There is an appealing idea about beauty which goes back to Plato and Plotinus, and which became incorporated by various routes into Christian theological thinking. According to this idea, beauty is an ultimate value - something that we pursue for its own sake, and for the pursuit of which no further reason need be given. Beauty should, therefore, be compared to truth and goodness, one member of a trio of ultimate values which justify our rational inclination.” Beauty, A Very Short Introduction, p. 1, 2. 

As insightful as Scruton’s words are, my purpose here today is not to give us a philosophical definition of Beauty but to suggest to you, to point you, to draw you to what all that is truly Beautiful in life is in reality only an echo. My aim to show you what is that truly Beautiful Thing to which all in this world we find Beautiful is merely a shadow. 

My purpose it to show you, my dear friends, where you and I may find and dwell in the presence of True Beauty!

Consider the differing accounts of this incident by the gospel writers, Mark and John specifically. 

Mark 14:3–11 [3] And while he was at Bethany in the house of Simon the leper, as he was reclining at table, a woman came with an alabaster flask of ointment of pure nard, very costly, and she broke the flask and poured it over his head. [4] There were some who said to themselves indignantly, “Why was the ointment wasted like that? [5] For this ointment could have been sold for more than three hundred denarii and given to the poor.” And they scolded her. [6] But Jesus said, “Leave her alone. Why do you trouble her? She has done a beautiful thing to me. [7] For you always have the poor with you, and whenever you want, you can do good for them.

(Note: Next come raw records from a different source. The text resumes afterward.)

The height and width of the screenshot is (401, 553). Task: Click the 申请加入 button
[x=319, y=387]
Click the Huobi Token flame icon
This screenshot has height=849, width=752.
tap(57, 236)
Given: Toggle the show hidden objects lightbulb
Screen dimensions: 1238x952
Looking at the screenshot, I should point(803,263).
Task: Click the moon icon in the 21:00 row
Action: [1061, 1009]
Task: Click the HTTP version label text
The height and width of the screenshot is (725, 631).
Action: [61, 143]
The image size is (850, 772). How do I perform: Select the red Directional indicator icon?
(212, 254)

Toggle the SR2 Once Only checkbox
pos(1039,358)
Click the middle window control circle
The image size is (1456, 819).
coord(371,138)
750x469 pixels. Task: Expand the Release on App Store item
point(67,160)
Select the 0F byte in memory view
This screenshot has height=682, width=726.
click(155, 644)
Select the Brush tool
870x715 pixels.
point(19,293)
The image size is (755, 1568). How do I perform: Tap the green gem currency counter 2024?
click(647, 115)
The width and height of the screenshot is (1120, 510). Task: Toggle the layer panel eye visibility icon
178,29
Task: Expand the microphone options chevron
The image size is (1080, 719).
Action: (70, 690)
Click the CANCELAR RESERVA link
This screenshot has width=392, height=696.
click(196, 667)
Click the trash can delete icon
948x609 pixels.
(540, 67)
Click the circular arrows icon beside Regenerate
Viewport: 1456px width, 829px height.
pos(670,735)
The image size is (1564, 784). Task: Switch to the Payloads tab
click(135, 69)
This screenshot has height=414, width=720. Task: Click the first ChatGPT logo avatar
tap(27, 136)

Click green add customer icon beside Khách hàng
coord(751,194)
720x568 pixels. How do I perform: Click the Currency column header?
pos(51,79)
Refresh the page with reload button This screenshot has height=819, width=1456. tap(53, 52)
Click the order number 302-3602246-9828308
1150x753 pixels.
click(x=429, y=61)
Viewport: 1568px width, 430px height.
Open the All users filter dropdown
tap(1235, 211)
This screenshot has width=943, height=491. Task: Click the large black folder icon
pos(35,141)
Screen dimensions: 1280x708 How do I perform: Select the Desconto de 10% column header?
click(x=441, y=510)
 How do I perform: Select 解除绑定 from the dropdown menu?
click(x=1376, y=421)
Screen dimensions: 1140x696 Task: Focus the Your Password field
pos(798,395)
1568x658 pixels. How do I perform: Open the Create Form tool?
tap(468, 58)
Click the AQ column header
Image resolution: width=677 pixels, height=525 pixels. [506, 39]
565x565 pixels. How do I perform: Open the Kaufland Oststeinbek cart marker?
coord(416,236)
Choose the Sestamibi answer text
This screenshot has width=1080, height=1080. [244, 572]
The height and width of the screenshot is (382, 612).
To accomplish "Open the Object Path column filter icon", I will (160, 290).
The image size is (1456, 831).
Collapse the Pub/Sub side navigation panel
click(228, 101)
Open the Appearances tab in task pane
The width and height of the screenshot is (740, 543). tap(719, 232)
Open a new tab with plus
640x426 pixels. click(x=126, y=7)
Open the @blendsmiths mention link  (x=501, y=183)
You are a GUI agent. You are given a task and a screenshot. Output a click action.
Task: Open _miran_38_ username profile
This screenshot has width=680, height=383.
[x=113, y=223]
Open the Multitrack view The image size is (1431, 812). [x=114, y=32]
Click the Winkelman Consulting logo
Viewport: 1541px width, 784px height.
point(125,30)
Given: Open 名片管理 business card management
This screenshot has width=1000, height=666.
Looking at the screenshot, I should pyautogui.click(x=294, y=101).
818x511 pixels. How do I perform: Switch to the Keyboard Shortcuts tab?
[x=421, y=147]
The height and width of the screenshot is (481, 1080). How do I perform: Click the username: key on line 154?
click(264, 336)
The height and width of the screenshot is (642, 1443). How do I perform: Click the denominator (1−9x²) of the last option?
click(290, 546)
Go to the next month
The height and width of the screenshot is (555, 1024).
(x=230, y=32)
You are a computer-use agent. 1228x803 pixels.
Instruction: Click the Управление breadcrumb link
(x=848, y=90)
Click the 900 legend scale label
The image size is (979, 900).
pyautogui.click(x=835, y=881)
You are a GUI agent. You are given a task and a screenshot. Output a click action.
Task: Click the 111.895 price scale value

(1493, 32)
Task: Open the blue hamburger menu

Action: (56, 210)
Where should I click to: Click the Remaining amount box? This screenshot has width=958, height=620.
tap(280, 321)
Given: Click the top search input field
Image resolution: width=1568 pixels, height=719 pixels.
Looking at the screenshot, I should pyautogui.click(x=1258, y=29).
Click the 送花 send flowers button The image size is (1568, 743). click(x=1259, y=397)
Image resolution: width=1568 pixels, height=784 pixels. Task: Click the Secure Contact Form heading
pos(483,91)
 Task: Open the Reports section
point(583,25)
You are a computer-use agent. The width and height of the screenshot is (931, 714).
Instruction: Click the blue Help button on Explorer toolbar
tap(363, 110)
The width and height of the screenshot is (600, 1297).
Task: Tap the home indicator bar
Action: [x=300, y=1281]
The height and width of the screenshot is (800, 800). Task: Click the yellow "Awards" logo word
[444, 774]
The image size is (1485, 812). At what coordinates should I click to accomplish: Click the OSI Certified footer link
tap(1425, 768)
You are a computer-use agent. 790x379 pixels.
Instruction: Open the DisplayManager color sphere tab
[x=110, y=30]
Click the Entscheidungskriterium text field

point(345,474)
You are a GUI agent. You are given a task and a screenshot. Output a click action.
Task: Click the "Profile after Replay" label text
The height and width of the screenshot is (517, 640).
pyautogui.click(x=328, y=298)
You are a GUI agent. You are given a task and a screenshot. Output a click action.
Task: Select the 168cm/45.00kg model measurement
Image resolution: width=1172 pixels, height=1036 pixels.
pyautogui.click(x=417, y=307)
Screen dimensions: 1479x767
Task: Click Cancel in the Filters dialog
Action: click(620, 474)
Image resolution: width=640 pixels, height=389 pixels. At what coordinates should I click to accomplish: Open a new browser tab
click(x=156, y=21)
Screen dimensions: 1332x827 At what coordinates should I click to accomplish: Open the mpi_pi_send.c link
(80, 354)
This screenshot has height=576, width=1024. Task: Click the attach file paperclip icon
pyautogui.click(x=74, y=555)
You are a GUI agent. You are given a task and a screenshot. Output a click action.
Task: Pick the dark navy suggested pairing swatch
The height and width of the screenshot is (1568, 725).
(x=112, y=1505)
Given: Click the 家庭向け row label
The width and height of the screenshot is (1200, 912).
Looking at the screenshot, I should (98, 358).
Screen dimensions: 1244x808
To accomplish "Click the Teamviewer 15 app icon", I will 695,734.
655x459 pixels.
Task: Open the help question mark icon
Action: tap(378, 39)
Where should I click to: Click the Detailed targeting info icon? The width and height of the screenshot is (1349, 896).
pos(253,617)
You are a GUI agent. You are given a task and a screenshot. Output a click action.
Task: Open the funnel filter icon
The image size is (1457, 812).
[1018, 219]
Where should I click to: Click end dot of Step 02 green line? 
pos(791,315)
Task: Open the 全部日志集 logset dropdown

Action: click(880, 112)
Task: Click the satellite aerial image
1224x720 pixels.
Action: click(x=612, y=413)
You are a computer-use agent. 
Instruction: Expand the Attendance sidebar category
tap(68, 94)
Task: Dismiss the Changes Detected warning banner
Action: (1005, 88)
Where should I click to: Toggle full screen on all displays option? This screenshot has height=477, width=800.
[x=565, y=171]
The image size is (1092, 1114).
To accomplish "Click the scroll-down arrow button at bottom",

But you will not always have me. [8] She has done what she could; she has anointed my body beforehand for burial. [9] And truly, I say to you, wherever the gospel is proclaimed in the whole world, what she has done will be told in memory of her.”

[10] Then Judas Iscariot, who was one of the twelve, went to the chief priests in order to betray him to them. [11] And when they heard it, they were glad and promised to give him money. And he sought an opportunity to betray him. (ESV)

John places Mary at the feet of our Savior. Matthew and Mark place emphasis on Jesus’ anointing for burial. Mark makes mention of the “beautiful thing that Mary has done” without taking the subject further. John places his emphasis on the beauty and purity of worship to Christ.